Heads up, this one gets a little porny.
Last week, I went on a date with one of those people whose pheromones just light up my brain. Science isn't even certain about the existence or effectiveness of pheromones in humans, but I don't have a better explanation for why some people's scent gets me all tingly and blushy, whether or not they're wearing cologne/perfume and whether they've just showered or just had sweaty, athletic sex with me.
Anyway. We had a lot of fun on our date. We talked for hours over 3 drinks (I know I'm really enjoying talking to someone if I find myself ordering more and more things just because I don't want to leave yet!). We went back to my place and kissed in my bed as I laid on top of him, grinding my whole body against his, savoring the sensuality of a great makeout. Then he stripped down and I gave him a slow, sensuous blowjob while he gripped my hair at the roots, guiding my head in an insistent rhythm that got me giddy and subspacey.
After, we cuddled for a while until he had to leave – after which I pressed my face into the bed where he'd just been lying and inhaled deeply, engaging in one of my most treasured and time-honored post-date rituals. I hadn't gotten off during our hookup (by choice – he would've been more than happy to help me out if I'd wanted that), so my desire and arousal were cranked way up, and his pheromones hit me like a drug. I brought myself to orgasm with a wand vibe and then lay there, sated and blissed out, traces still hanging in the air of the man I'd been thinking about.
The sweet, woodsy scent lingered into the next morning, and its impact on me was such that I had to jerk off again soon after waking, thinking about his lips, his hands, his cock. I felt like I was 23 again, a horny monster, an unabashed perv.
I could've texted him about it. "My sheets still smell like you and I touched myself to the memory of you coming down my throat." Most men would be thrilled to receive a message like this, I imagine. But I played it cool (comparatively) and texted, "The way you touched me last night really turned me on. I'm still thinking about it." It was an understatement, and I knew that because, the moment I hit send, I once again pushed my face into the pillow where his head had lain and felt my cunt throb as I breathed in.
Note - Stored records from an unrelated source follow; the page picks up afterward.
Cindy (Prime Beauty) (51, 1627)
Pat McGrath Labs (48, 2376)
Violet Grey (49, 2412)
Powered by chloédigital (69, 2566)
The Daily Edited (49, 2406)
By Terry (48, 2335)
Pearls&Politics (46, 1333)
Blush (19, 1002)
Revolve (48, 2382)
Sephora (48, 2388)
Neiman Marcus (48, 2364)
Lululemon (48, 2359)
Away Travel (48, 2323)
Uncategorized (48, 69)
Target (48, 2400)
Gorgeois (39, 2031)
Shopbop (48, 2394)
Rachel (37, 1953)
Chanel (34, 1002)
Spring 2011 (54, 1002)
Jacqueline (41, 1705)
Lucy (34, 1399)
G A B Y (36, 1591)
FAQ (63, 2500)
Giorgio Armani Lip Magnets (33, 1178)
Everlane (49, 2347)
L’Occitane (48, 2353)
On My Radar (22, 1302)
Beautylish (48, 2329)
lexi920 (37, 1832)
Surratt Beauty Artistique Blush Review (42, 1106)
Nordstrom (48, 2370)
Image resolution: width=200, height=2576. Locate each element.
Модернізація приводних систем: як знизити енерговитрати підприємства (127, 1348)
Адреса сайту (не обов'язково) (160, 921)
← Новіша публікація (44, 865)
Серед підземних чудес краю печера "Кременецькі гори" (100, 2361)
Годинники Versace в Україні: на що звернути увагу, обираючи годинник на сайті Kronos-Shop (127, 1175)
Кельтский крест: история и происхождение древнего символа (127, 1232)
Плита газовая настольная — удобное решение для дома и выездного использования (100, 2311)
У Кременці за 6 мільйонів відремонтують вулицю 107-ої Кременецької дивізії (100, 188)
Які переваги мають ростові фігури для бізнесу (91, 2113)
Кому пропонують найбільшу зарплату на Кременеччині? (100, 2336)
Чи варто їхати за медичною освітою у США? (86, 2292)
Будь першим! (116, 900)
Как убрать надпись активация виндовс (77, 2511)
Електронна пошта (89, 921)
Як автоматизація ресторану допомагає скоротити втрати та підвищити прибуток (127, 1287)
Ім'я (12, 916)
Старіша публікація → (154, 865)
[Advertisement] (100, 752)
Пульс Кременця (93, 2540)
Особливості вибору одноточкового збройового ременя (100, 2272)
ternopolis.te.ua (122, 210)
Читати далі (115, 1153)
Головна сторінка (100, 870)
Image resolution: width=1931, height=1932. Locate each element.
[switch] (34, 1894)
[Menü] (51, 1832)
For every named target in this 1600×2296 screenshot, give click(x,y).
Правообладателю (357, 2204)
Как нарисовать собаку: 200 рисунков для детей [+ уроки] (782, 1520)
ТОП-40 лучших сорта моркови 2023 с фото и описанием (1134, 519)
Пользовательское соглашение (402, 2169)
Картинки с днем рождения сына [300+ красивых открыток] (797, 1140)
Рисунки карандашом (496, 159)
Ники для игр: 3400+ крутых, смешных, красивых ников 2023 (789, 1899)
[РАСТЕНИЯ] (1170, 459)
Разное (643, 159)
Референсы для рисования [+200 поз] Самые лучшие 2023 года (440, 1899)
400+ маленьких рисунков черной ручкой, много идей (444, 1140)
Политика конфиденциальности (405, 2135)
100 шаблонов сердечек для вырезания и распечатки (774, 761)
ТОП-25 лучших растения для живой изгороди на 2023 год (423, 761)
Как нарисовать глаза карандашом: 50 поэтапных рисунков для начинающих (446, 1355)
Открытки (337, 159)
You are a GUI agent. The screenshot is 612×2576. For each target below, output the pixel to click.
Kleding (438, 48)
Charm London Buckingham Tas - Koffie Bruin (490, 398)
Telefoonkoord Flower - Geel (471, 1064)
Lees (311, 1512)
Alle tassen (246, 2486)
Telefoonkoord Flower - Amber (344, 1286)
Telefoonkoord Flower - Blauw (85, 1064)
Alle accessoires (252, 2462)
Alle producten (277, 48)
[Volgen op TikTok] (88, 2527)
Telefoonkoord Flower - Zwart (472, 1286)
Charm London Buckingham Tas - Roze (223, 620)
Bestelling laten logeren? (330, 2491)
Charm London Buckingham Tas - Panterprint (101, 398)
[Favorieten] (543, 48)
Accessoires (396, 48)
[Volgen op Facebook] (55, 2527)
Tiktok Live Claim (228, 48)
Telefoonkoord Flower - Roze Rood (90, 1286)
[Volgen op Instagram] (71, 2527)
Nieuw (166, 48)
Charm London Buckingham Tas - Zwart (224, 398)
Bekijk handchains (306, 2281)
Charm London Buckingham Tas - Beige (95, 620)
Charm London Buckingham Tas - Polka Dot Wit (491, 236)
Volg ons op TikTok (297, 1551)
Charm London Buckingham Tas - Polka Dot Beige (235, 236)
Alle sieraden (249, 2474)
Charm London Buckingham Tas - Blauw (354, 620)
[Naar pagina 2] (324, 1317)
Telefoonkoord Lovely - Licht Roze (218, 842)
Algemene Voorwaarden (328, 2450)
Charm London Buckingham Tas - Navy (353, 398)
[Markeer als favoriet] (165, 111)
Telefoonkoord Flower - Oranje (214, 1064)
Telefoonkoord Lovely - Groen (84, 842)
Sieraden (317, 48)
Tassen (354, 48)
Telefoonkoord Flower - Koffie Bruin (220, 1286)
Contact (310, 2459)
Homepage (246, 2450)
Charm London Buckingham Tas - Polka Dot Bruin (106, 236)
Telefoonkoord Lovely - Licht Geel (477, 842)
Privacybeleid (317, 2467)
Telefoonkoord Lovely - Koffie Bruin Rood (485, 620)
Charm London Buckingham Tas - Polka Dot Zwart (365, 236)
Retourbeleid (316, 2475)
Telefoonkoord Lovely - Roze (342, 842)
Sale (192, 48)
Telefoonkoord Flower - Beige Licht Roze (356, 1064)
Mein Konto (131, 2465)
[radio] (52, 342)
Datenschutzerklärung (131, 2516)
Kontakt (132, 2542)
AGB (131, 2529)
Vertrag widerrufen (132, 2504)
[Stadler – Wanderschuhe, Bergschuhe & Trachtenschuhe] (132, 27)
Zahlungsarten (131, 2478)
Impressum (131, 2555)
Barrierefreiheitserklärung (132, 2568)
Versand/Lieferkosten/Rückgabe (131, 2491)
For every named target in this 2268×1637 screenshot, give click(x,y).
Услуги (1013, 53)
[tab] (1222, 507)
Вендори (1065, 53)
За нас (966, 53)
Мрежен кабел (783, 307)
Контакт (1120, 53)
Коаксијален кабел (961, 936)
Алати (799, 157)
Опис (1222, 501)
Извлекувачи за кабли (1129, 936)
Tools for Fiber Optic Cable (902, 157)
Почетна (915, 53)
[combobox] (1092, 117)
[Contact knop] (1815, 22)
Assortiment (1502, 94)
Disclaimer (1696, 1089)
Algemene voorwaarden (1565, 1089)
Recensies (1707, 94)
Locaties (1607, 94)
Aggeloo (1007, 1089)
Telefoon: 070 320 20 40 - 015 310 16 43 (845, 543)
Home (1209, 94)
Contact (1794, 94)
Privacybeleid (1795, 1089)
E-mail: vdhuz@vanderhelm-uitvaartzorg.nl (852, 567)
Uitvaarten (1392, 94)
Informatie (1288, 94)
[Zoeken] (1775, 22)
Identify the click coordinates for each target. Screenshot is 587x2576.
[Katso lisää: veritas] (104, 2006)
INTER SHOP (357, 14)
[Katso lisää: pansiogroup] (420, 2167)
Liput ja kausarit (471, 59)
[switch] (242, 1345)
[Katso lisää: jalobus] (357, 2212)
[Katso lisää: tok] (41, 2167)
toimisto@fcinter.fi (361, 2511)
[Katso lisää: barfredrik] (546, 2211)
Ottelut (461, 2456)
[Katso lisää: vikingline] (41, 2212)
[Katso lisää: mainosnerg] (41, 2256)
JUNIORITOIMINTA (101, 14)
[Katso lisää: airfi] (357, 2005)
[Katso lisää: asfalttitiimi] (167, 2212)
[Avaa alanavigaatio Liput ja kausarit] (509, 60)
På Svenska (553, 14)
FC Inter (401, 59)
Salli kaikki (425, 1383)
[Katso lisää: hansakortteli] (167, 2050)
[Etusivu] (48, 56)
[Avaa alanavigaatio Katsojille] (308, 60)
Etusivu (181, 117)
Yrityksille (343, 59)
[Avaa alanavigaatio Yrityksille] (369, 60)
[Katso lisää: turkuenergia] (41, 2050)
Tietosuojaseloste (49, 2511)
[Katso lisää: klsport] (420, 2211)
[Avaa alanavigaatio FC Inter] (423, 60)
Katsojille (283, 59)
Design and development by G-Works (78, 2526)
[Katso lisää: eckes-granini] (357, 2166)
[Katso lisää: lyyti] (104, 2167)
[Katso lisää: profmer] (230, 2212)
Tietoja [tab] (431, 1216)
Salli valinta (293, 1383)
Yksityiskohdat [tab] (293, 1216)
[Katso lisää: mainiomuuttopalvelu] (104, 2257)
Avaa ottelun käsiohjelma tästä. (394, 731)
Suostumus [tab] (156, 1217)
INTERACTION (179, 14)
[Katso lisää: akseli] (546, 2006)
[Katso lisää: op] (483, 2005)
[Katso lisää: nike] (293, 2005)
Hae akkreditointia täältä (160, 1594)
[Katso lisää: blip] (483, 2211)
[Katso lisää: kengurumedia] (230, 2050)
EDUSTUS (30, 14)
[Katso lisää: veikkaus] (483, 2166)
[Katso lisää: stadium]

It's a very good sign if I find myself jerking off to the memory of a date in the hours or days after it ends. It doesn't usually happen. I have been on a lot of dates that seemed good on paper, and sometimes even ended in good sex, but did not leave me feeling like a feral deviant for days. Someone being an engaging conversationalist and a competent fuck doesn't guarantee I'll want to mainline their pheromones and touch myself wishing my hand was theirs. I get along decently with a lot of people, but it's actually quite rare that I feel a furnace-level lust for anyone, the kind that makes me want them to fuck my face and throw me around and make me scream.
It felt good to experience that again outside of my marriage (I felt this way about my spouse from the jump, which is one of the many reasons I married them). It reminded me that I can still be a primally sexual being, under all those layers of anxiety and pain and trauma and fatigue. To use a cliché so well-worn as to be criminal: it made me feel alive.
This is why I've always found it funny when guys complain about women stealing their hoodies (or whatever). True, no one should be non-consensually stealing anyone else's clothes – but if I ever asked a beau if I could keep their T-shirt, it would be because I wanted to huff it while thinking about them fucking me into oblivion. They might consider one measly shirt worth parting with, if they knew it'd enable me to think about them in unholy ways for days to come.